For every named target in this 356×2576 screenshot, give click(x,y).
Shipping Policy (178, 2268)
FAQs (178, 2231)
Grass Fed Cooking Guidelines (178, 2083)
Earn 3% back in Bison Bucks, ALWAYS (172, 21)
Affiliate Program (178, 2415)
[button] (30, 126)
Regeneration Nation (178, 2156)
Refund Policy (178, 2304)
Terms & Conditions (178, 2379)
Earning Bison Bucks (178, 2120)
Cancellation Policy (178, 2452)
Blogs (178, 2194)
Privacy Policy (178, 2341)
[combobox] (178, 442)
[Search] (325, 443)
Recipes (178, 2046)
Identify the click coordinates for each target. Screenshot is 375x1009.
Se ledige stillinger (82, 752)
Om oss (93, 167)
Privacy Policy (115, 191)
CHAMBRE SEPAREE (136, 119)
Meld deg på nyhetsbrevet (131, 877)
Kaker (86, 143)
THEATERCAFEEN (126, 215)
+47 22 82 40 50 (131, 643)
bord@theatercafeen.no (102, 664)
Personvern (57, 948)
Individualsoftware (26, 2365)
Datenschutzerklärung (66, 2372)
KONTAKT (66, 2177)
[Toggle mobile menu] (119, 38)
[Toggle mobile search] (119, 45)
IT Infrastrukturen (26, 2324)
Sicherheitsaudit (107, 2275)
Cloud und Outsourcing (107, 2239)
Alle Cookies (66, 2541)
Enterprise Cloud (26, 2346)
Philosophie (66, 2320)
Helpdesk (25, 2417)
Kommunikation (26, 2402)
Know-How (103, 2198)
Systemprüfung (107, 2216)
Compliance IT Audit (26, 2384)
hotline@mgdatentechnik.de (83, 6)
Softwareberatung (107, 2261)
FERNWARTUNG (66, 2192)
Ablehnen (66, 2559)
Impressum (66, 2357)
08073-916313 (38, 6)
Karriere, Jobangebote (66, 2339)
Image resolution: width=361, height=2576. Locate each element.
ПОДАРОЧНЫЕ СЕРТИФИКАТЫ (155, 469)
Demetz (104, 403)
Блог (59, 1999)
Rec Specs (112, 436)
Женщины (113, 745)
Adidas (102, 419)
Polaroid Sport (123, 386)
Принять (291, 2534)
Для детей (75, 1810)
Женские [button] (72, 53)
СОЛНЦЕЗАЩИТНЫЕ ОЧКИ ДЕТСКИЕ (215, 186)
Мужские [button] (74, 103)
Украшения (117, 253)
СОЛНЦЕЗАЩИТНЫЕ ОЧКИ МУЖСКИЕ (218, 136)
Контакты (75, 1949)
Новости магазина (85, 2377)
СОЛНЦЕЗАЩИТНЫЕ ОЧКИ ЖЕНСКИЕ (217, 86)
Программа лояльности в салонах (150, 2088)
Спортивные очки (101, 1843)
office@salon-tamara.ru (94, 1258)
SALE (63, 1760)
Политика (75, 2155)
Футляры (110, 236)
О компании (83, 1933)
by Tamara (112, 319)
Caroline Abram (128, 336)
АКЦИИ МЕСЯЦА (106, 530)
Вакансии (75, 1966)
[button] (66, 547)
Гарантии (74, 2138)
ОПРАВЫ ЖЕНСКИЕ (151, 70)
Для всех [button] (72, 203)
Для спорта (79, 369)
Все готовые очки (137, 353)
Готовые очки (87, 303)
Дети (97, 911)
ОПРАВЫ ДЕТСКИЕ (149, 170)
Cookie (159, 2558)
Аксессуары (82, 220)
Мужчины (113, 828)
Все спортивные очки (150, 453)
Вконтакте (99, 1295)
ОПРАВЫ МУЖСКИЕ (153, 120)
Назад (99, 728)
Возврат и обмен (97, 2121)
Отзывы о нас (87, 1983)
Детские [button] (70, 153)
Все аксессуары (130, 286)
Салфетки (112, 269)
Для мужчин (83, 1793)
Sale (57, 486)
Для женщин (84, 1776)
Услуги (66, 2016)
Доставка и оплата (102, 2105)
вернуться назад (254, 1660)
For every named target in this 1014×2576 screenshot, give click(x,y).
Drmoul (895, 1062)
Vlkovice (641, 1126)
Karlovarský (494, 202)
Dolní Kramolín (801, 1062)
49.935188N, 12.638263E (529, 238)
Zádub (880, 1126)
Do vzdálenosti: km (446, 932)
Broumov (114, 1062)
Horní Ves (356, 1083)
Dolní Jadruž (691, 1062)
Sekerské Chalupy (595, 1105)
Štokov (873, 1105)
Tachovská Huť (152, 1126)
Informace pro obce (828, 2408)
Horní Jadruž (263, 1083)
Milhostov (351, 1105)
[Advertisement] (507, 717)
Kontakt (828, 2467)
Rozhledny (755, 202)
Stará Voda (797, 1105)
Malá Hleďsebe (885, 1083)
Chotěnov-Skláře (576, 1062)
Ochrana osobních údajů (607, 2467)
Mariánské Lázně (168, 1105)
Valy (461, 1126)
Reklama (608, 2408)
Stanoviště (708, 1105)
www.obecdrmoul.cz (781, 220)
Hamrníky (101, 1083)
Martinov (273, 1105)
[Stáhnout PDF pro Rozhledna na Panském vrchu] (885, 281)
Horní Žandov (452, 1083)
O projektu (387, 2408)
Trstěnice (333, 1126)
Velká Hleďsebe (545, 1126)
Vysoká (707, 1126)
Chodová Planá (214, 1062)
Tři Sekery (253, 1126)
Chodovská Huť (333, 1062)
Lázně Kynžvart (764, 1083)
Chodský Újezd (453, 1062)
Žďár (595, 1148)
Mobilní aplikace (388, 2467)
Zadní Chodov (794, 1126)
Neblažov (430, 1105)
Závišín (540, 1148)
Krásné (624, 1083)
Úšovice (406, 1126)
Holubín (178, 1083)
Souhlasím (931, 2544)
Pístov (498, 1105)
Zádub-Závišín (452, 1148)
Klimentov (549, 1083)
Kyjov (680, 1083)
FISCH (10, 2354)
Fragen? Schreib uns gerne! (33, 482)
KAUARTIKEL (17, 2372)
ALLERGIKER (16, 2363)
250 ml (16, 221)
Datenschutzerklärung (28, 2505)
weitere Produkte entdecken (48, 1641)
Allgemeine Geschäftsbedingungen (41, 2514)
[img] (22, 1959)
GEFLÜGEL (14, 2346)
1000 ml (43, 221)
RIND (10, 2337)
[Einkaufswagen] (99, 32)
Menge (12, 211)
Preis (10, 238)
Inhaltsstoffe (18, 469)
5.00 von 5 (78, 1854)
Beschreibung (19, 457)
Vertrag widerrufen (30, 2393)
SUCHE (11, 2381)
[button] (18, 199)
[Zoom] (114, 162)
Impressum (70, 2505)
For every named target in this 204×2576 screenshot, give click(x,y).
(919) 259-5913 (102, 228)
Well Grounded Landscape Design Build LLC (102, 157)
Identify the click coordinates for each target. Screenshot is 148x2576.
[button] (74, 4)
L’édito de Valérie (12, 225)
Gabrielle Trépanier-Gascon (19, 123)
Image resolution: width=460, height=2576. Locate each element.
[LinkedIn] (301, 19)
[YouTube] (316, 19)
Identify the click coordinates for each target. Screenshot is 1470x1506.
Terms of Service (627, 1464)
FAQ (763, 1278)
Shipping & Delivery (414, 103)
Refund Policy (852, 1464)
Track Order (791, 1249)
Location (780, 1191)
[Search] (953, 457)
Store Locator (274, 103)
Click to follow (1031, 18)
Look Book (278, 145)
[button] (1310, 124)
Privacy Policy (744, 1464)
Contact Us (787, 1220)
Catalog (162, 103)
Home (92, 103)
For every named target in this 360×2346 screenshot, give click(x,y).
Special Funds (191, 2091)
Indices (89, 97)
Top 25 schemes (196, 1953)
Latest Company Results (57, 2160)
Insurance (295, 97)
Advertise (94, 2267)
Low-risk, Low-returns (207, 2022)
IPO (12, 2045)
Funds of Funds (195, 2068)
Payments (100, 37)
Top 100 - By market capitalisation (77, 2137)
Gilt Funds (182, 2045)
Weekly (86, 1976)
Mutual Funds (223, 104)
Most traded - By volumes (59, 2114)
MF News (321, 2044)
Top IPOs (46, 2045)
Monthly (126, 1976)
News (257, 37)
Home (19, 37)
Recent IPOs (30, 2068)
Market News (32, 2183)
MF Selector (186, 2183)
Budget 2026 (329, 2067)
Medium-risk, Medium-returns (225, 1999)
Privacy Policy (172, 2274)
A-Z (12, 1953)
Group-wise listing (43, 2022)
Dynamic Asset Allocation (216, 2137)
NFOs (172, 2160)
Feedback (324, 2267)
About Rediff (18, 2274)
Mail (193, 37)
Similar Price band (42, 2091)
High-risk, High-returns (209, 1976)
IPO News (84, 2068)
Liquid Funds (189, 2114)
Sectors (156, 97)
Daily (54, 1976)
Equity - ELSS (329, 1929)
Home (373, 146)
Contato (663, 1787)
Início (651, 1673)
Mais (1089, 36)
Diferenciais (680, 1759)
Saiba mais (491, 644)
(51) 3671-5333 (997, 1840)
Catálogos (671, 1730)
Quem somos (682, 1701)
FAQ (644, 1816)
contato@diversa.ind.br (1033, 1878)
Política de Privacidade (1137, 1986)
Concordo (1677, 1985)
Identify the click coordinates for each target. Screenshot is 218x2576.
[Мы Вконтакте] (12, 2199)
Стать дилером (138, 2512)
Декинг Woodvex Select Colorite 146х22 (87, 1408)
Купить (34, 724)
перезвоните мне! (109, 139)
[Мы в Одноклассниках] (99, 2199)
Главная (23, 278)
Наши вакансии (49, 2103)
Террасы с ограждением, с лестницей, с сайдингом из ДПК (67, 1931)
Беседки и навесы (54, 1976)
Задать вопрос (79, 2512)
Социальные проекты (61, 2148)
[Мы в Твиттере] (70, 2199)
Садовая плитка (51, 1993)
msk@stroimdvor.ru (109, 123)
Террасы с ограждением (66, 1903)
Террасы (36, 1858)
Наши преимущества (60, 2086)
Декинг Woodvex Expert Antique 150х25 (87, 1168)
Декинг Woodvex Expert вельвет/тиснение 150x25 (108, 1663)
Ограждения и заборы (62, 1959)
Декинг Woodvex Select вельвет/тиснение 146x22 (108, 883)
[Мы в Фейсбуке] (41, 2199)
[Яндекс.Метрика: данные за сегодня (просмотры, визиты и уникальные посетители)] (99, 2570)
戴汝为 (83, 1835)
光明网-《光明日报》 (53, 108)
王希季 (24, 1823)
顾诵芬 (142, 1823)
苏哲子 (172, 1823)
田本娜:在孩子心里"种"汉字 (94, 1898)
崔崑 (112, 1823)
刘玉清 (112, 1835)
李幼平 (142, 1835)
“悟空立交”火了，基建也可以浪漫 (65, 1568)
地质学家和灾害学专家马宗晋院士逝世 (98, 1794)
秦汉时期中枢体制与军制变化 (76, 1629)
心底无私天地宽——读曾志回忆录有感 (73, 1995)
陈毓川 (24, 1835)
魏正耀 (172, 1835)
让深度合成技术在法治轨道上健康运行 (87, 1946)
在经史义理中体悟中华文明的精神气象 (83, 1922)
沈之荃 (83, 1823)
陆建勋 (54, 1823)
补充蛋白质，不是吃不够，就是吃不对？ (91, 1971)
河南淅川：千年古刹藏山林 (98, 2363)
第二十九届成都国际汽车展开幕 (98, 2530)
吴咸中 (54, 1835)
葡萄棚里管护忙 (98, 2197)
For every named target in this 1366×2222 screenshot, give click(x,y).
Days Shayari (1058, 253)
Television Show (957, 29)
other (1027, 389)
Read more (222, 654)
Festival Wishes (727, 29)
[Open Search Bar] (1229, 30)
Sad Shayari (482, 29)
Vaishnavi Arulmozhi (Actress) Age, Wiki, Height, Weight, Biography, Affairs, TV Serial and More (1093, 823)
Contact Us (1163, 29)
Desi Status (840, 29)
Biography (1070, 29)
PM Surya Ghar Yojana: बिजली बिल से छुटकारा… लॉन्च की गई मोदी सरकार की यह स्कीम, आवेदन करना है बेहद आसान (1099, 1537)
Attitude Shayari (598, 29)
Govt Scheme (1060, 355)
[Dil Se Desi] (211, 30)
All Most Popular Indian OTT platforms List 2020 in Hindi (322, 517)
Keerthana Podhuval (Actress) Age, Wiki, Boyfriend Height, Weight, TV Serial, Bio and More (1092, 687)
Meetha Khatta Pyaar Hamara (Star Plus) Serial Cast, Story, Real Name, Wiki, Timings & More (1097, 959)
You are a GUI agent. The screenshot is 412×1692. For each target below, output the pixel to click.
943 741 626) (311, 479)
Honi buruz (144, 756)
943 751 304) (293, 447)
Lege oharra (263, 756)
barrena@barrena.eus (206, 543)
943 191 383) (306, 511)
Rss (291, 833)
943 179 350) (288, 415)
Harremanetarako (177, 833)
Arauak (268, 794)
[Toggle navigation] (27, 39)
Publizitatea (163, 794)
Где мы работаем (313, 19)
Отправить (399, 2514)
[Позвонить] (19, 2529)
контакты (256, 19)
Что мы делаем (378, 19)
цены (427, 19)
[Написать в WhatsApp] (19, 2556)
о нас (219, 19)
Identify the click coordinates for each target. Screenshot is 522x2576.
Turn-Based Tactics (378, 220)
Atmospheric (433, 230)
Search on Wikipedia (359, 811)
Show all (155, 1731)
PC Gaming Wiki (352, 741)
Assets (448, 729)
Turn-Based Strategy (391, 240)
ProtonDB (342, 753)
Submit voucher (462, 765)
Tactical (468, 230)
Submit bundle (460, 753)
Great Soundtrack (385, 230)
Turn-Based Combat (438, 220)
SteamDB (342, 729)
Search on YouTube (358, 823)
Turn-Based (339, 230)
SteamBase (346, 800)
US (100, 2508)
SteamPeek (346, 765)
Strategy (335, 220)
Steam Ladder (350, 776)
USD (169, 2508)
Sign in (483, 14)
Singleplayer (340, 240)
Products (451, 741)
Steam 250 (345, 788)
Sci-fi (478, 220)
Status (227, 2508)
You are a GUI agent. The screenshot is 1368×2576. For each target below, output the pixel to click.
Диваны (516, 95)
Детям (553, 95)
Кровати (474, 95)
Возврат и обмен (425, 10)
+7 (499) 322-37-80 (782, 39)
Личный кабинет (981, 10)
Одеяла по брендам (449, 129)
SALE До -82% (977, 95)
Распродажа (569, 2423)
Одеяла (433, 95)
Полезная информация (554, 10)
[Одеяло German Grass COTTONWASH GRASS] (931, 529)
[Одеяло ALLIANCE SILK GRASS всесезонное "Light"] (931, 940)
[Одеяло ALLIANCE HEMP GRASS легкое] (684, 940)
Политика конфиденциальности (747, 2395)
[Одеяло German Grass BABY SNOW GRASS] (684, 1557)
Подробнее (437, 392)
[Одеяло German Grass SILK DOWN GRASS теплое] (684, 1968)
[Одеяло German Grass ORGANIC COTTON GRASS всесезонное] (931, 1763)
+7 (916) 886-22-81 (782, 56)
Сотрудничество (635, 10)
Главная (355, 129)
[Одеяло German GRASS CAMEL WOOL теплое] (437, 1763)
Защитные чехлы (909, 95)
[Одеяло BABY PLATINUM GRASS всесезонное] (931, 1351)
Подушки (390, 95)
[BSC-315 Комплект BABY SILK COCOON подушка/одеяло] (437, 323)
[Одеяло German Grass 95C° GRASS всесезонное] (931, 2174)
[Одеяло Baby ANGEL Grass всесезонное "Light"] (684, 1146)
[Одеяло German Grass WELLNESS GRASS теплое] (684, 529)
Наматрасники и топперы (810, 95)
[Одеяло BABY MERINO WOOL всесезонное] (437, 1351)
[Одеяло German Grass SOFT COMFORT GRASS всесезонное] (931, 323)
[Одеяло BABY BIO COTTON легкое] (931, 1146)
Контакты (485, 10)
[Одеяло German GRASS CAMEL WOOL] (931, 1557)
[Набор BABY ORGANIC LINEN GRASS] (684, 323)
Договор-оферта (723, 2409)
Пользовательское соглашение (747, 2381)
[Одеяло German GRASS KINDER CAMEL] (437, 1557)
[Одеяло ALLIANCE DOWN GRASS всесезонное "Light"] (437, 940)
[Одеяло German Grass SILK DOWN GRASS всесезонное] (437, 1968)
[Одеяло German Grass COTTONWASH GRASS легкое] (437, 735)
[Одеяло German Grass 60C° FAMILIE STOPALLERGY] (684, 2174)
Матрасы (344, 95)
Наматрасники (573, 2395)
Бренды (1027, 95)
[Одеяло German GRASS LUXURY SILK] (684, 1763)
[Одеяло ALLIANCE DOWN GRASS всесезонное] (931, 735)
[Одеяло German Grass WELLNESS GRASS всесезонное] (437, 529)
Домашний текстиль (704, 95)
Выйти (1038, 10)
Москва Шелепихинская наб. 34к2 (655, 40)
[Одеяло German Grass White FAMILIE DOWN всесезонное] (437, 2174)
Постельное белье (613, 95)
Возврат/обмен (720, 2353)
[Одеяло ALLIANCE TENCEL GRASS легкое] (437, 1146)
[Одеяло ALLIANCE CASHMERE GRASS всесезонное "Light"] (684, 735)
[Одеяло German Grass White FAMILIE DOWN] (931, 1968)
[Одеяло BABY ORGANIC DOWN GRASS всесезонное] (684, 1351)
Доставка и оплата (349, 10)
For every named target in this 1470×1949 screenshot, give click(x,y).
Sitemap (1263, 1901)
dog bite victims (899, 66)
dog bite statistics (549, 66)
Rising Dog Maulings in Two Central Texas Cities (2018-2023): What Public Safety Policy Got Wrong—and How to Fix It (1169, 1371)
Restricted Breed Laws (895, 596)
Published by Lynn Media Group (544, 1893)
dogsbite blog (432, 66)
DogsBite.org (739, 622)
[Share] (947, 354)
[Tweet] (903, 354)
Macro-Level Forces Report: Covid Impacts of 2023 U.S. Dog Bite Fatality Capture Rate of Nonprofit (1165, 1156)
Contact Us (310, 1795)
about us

→ **WORK TO COMPLETE**:
Reproduce word for word the material above, starting with the line that has "[Одеяло German Grass 95C°" and stopping after the line that has "[Одеяло German GRASS KINDER".

→ **TASK ANSWER**:
[Одеяло German Grass 95C° GRASS всесезонное] (931, 2174)
[Одеяло Baby ANGEL Grass всесезонное "Light"] (684, 1146)
[Одеяло German Grass WELLNESS GRASS теплое] (684, 529)
Наматрасники и топперы (810, 95)
[Одеяло BABY MERINO WOOL всесезонное] (437, 1351)
[Одеяло German Grass SOFT COMFORT GRASS всесезонное] (931, 323)
[Одеяло BABY BIO COTTON легкое] (931, 1146)
Контакты (485, 10)
[Одеяло German GRASS CAMEL WOOL] (931, 1557)
[Набор BABY ORGANIC LINEN GRASS] (684, 323)
Договор-оферта (723, 2409)
Пользовательское соглашение (747, 2381)
[Одеяло German GRASS KINDER CAMEL] (437, 1557)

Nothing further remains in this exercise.